_Your objective:_ Retype the listing below line for line, with every character unchanged.

_Material to process:_
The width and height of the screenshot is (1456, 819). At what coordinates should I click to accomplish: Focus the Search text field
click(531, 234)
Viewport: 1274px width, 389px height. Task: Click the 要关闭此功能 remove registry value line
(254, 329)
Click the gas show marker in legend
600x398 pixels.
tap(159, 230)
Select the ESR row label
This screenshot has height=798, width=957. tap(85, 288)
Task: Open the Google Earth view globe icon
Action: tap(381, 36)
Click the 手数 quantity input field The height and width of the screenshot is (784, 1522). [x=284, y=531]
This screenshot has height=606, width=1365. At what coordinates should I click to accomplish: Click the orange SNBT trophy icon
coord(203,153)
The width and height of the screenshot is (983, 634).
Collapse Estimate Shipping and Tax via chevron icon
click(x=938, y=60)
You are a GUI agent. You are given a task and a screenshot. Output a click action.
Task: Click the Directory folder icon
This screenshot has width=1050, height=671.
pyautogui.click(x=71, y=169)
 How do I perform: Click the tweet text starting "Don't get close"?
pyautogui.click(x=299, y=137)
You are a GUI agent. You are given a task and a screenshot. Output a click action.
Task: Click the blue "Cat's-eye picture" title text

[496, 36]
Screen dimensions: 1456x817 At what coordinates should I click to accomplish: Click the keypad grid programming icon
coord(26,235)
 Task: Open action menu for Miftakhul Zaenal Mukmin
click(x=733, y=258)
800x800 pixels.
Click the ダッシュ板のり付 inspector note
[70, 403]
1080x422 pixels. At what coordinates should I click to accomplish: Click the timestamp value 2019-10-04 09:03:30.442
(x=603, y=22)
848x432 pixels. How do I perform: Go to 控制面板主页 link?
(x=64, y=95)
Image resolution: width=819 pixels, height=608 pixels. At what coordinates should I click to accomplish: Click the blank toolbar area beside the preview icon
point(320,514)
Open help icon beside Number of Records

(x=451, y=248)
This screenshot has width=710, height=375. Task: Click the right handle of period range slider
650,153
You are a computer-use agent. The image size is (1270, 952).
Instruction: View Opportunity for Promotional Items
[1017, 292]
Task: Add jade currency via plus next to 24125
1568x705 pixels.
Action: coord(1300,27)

_Answer:_
The width and height of the screenshot is (1456, 819). At what coordinates should I click to accomplish: Focus the Search text field
click(531, 234)
Viewport: 1274px width, 389px height. Task: Click the 要关闭此功能 remove registry value line
(254, 329)
Click the gas show marker in legend
600x398 pixels.
tap(159, 230)
Select the ESR row label
This screenshot has height=798, width=957. tap(85, 288)
Task: Open the Google Earth view globe icon
Action: tap(381, 36)
Click the 手数 quantity input field The height and width of the screenshot is (784, 1522). [x=284, y=531]
This screenshot has height=606, width=1365. At what coordinates should I click to accomplish: Click the orange SNBT trophy icon
coord(203,153)
The width and height of the screenshot is (983, 634).
Collapse Estimate Shipping and Tax via chevron icon
click(x=938, y=60)
You are a GUI agent. You are given a task and a screenshot. Output a click action.
Task: Click the Directory folder icon
This screenshot has width=1050, height=671.
pyautogui.click(x=71, y=169)
 How do I perform: Click the tweet text starting "Don't get close"?
pyautogui.click(x=299, y=137)
You are a GUI agent. You are given a task and a screenshot. Output a click action.
Task: Click the blue "Cat's-eye picture" title text

[496, 36]
Screen dimensions: 1456x817 At what coordinates should I click to accomplish: Click the keypad grid programming icon
coord(26,235)
 Task: Open action menu for Miftakhul Zaenal Mukmin
click(x=733, y=258)
800x800 pixels.
Click the ダッシュ板のり付 inspector note
[70, 403]
1080x422 pixels. At what coordinates should I click to accomplish: Click the timestamp value 2019-10-04 09:03:30.442
(x=603, y=22)
848x432 pixels. How do I perform: Go to 控制面板主页 link?
(x=64, y=95)
Image resolution: width=819 pixels, height=608 pixels. At what coordinates should I click to accomplish: Click the blank toolbar area beside the preview icon
point(320,514)
Open help icon beside Number of Records

(x=451, y=248)
This screenshot has width=710, height=375. Task: Click the right handle of period range slider
650,153
You are a computer-use agent. The image size is (1270, 952).
Instruction: View Opportunity for Promotional Items
[1017, 292]
Task: Add jade currency via plus next to 24125
1568x705 pixels.
Action: coord(1300,27)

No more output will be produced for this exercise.